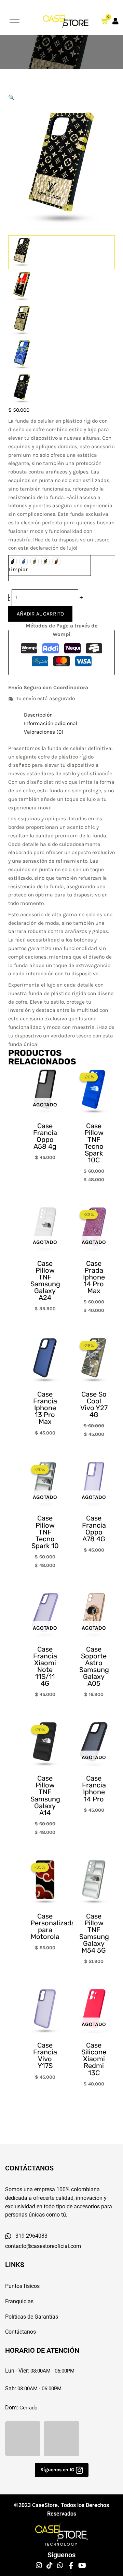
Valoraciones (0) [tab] (44, 732)
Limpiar (18, 569)
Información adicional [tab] (50, 723)
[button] (61, 98)
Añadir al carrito (40, 614)
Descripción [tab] (38, 715)
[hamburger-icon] (14, 21)
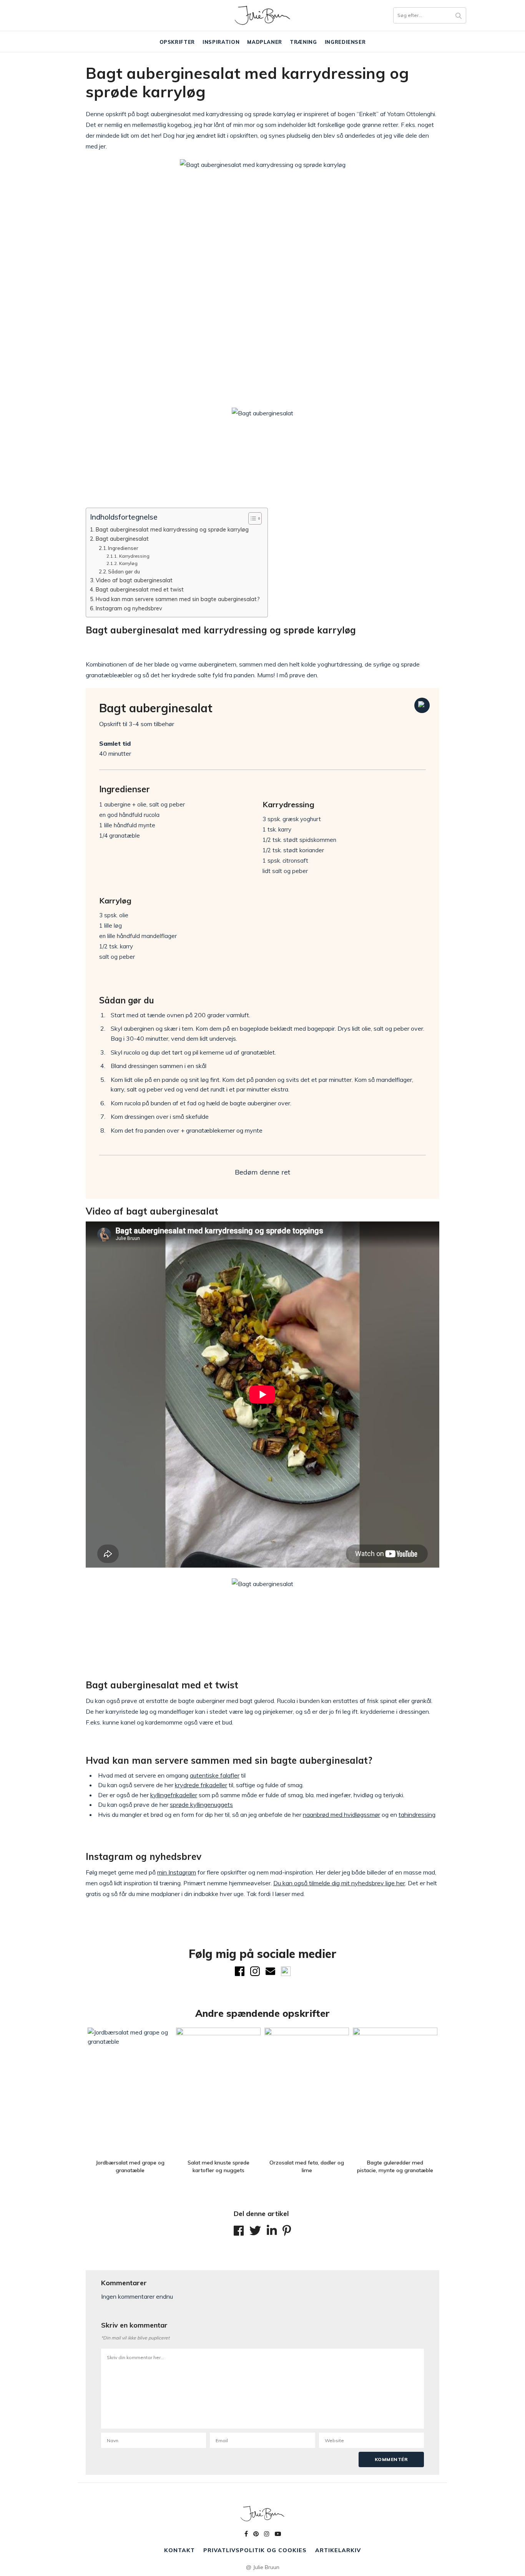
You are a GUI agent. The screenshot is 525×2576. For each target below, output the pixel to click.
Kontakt (179, 2550)
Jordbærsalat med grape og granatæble (130, 2166)
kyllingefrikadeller (173, 1795)
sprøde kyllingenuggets (201, 1804)
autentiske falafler (214, 1775)
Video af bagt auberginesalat (134, 580)
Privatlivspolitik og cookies (255, 2550)
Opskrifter (177, 42)
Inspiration (221, 42)
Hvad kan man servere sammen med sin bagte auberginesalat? (178, 599)
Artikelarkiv (338, 2550)
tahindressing (417, 1814)
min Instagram (176, 1872)
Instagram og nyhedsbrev (129, 608)
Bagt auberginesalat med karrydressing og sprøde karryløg (172, 529)
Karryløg (128, 563)
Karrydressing (134, 556)
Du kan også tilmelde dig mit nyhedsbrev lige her (339, 1883)
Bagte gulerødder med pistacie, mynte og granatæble (395, 2166)
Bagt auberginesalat (122, 538)
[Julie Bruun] (262, 15)
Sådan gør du (124, 571)
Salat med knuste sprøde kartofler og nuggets (218, 2166)
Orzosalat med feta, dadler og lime (306, 2166)
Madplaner (264, 42)
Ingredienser (345, 42)
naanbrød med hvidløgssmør (341, 1814)
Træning (303, 42)
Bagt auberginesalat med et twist (140, 589)
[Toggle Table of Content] (251, 518)
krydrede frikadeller (201, 1785)
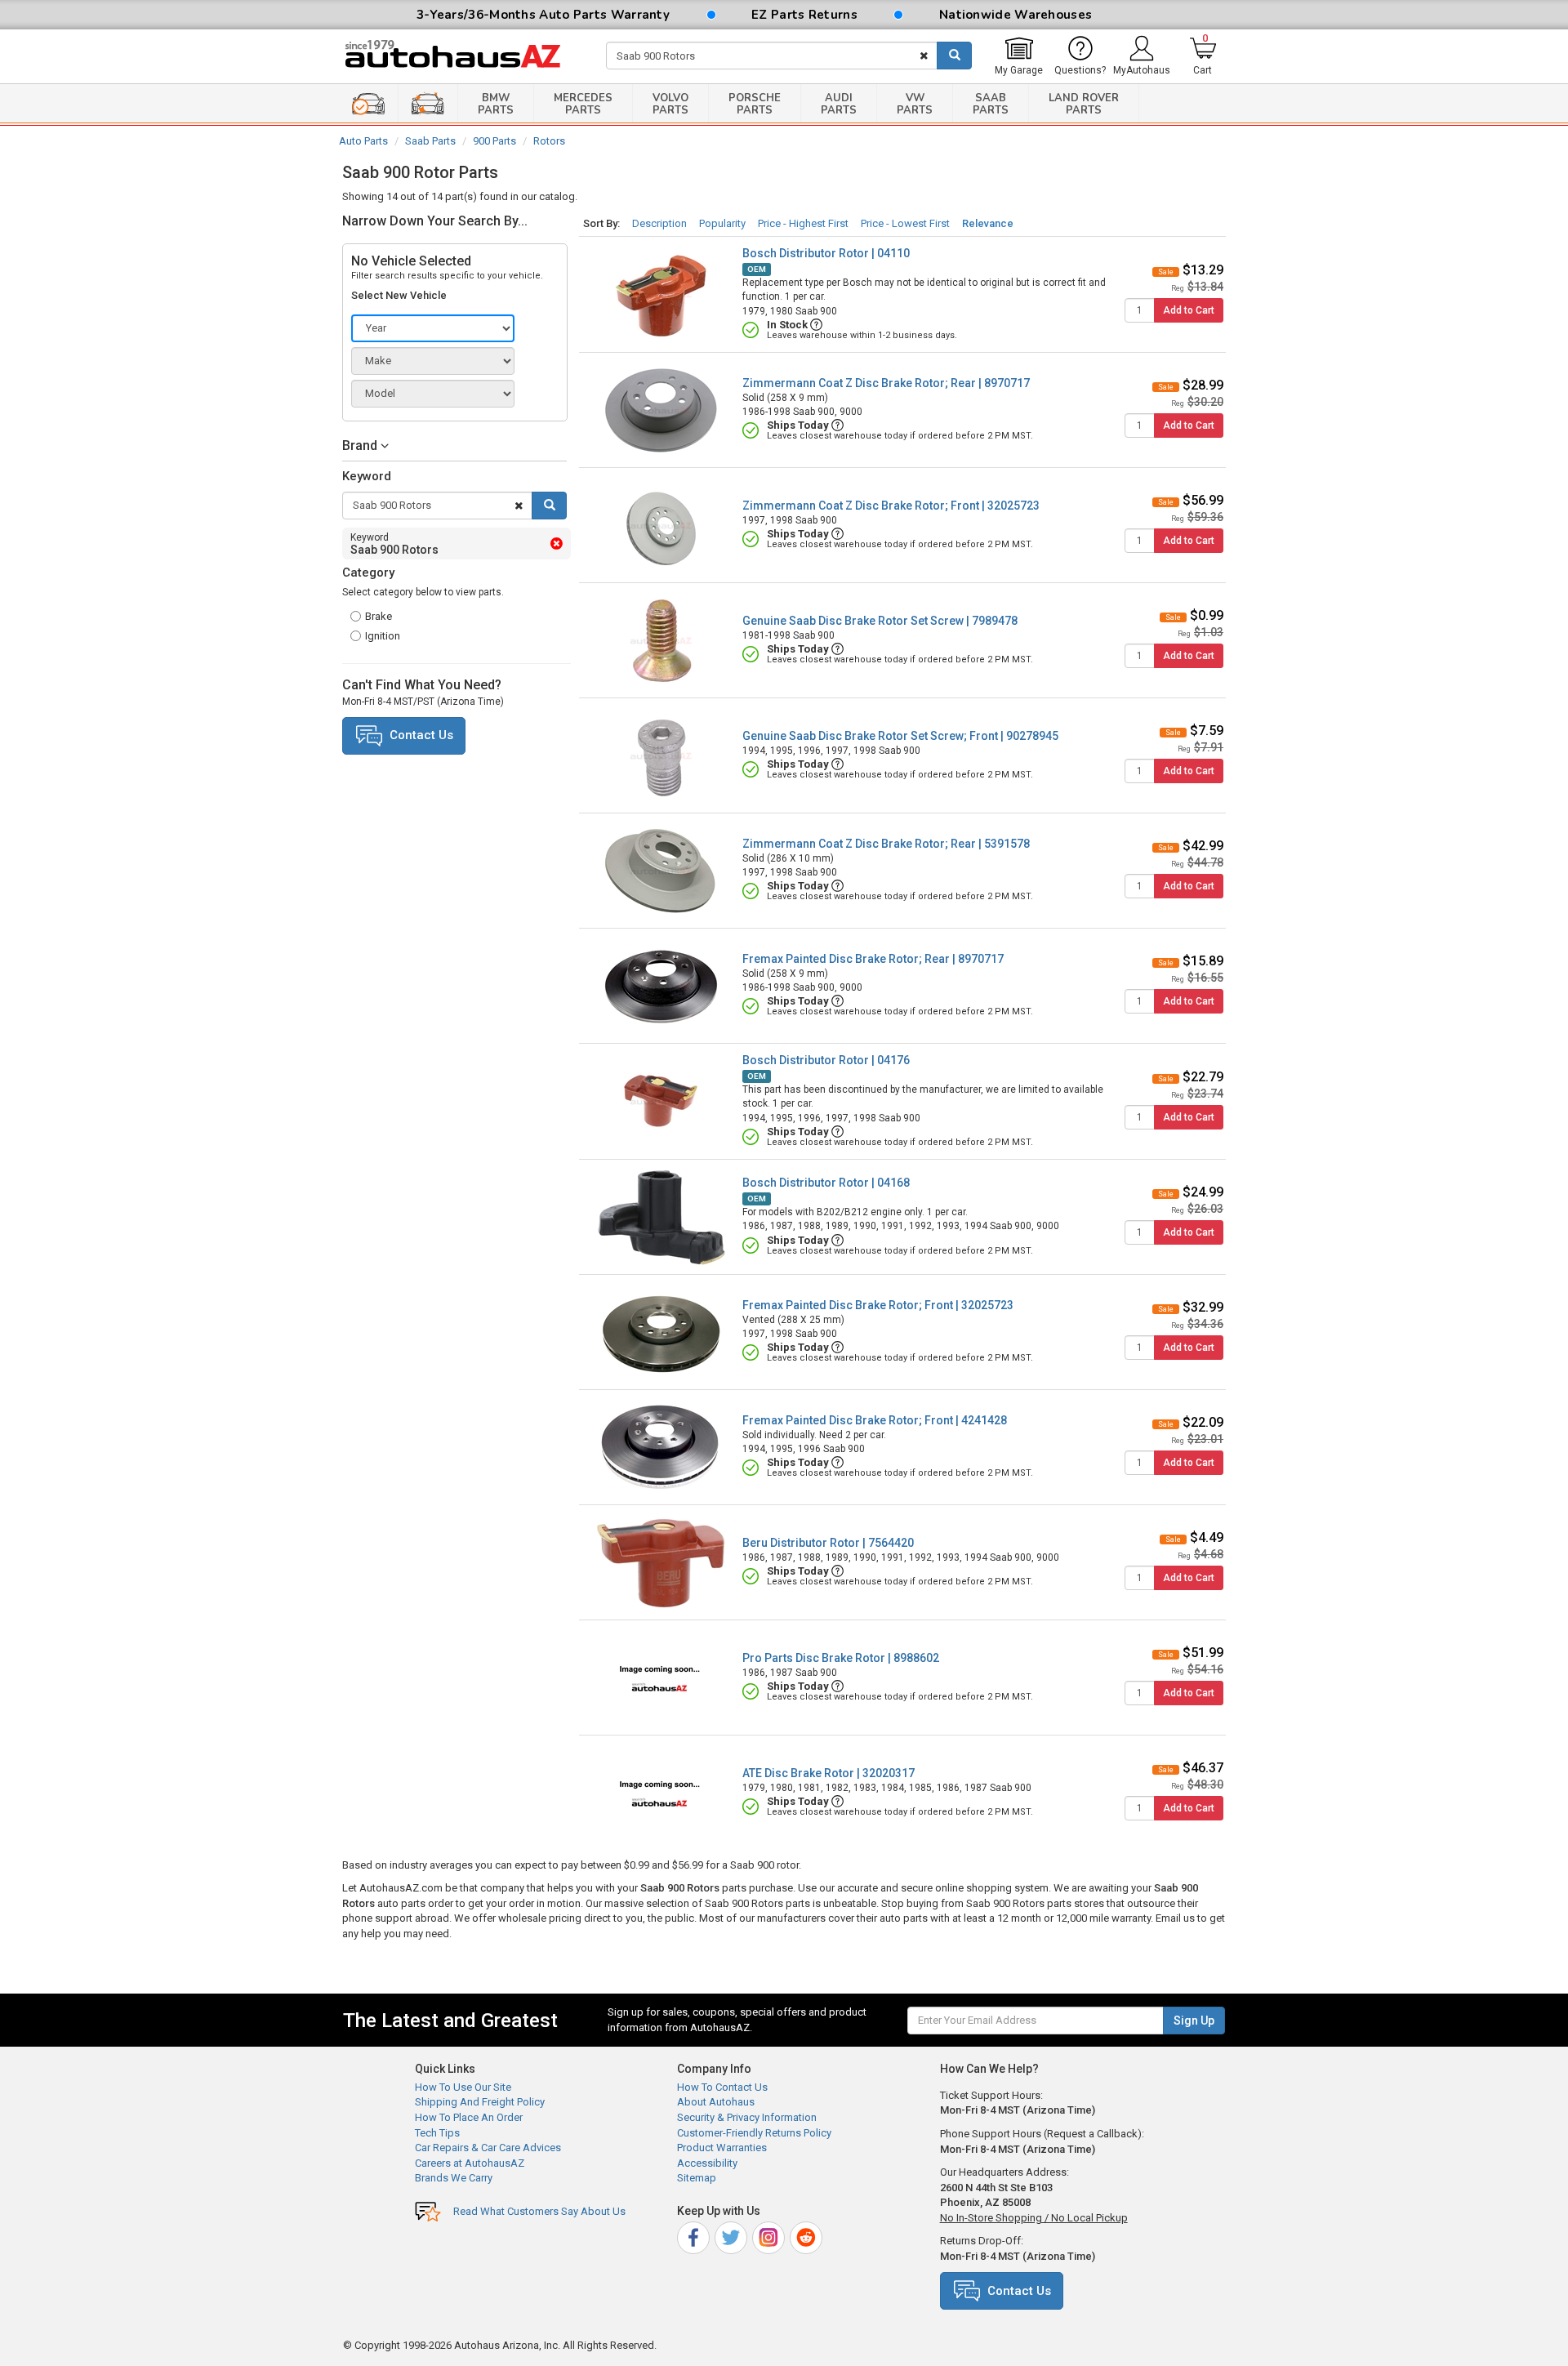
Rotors (549, 141)
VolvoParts (670, 104)
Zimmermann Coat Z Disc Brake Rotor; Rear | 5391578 (886, 843)
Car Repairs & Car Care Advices (488, 2147)
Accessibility (707, 2163)
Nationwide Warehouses (1015, 15)
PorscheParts (754, 104)
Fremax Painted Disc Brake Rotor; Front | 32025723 (877, 1305)
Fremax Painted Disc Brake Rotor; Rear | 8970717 (873, 958)
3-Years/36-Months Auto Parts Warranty (543, 15)
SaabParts (991, 104)
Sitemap (696, 2178)
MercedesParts (583, 104)
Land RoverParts (1084, 104)
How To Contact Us (722, 2087)
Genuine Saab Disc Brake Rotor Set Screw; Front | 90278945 (900, 735)
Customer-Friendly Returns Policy (754, 2133)
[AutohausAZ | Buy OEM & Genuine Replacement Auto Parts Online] (462, 56)
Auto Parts (363, 141)
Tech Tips (437, 2133)
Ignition (382, 636)
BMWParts (496, 104)
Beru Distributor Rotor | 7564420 (828, 1542)
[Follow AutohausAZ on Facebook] (694, 2235)
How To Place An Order (469, 2117)
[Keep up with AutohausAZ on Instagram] (769, 2235)
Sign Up (1194, 2020)
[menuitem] (1018, 56)
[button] (454, 446)
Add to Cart (1188, 310)
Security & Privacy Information (747, 2117)
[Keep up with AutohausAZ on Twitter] (732, 2235)
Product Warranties (722, 2147)
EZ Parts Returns (804, 15)
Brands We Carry (453, 2178)
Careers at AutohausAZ (469, 2163)
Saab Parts (430, 141)
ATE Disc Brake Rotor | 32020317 (828, 1773)
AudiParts (839, 104)
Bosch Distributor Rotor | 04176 (826, 1060)
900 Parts (494, 141)
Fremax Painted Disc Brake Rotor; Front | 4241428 (874, 1420)
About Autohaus (716, 2102)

# Directions for this task
Leave out the pictures, and give all the records again exactly.

# Answer section
Valoraciones (0) [tab] (44, 732)
Limpiar (18, 569)
Información adicional [tab] (50, 723)
[button] (61, 98)
Añadir al carrito (40, 614)
Descripción [tab] (38, 715)
[hamburger-icon] (14, 21)
You are a GUI agent. The screenshot is 525×2576. For each target below, output the pixel to click.
Kontakt (179, 2550)
Jordbærsalat med grape og granatæble (130, 2166)
kyllingefrikadeller (173, 1795)
sprøde kyllingenuggets (201, 1804)
autentiske falafler (214, 1775)
Video af bagt auberginesalat (134, 580)
Privatlivspolitik og cookies (255, 2550)
Opskrifter (177, 42)
Inspiration (221, 42)
Hvad kan man servere sammen med sin bagte auberginesalat? (178, 599)
Artikelarkiv (338, 2550)
tahindressing (417, 1814)
min Instagram (176, 1872)
Instagram og nyhedsbrev (129, 608)
Bagt auberginesalat med karrydressing og sprøde karryløg (172, 529)
Karryløg (128, 563)
Karrydressing (134, 556)
Du kan også tilmelde dig mit nyhedsbrev lige her (339, 1883)
Bagte gulerødder med pistacie, mynte og granatæble (395, 2166)
Bagt auberginesalat (122, 538)
[Julie Bruun] (262, 15)
Sådan gør du (124, 571)
Salat med knuste sprøde kartofler og nuggets (218, 2166)
Orzosalat med feta, dadler og lime (306, 2166)
Madplaner (264, 42)
Ingredienser (345, 42)
naanbrød med hvidløgssmør (341, 1814)
Træning (303, 42)
Bagt auberginesalat med et twist (140, 589)
[Toggle Table of Content] (251, 518)
krydrede frikadeller (201, 1785)
Rotors (549, 141)
VolvoParts (670, 104)
Zimmermann Coat Z Disc Brake Rotor; Rear | 5391578 (886, 843)
Car Repairs & Car Care Advices (488, 2147)
Accessibility (707, 2163)
Nationwide Warehouses (1015, 15)
PorscheParts (754, 104)
Fremax Painted Disc Brake Rotor; Front | 32025723 (877, 1305)
Fremax Painted Disc Brake Rotor; Rear | 8970717 (873, 958)
3-Years/36-Months Auto Parts Warranty (543, 15)
SaabParts (991, 104)
Sitemap (696, 2178)
MercedesParts (583, 104)
Land RoverParts (1084, 104)
How To Contact Us (722, 2087)
Genuine Saab Disc Brake Rotor Set Screw; Front | 90278945 (900, 735)
Customer-Friendly Returns Policy (754, 2133)
[AutohausAZ | Buy OEM & Genuine Replacement Auto Parts Online] (462, 56)
Auto Parts (363, 141)
Tech Tips (437, 2133)
Ignition (382, 636)
BMWParts (496, 104)
Beru Distributor Rotor | 7564420 (828, 1542)
[Follow AutohausAZ on Facebook] (694, 2235)
How To Place An Order (469, 2117)
[Keep up with AutohausAZ on Instagram] (769, 2235)
Sign Up (1194, 2020)
[menuitem] (1018, 56)
[button] (454, 446)
Add to Cart (1188, 310)
Security & Privacy Information (747, 2117)
[Keep up with AutohausAZ on Twitter] (732, 2235)
Product Warranties (722, 2147)
EZ Parts Returns (804, 15)
Brands We Carry (453, 2178)
Careers at AutohausAZ (469, 2163)
Saab Parts (430, 141)
ATE Disc Brake Rotor | 32020317 (828, 1773)
AudiParts (839, 104)
Bosch Distributor Rotor | 04176 (826, 1060)
900 Parts (494, 141)
Fremax Painted Disc Brake Rotor; Front | 4241428 (874, 1420)
About Autohaus (716, 2102)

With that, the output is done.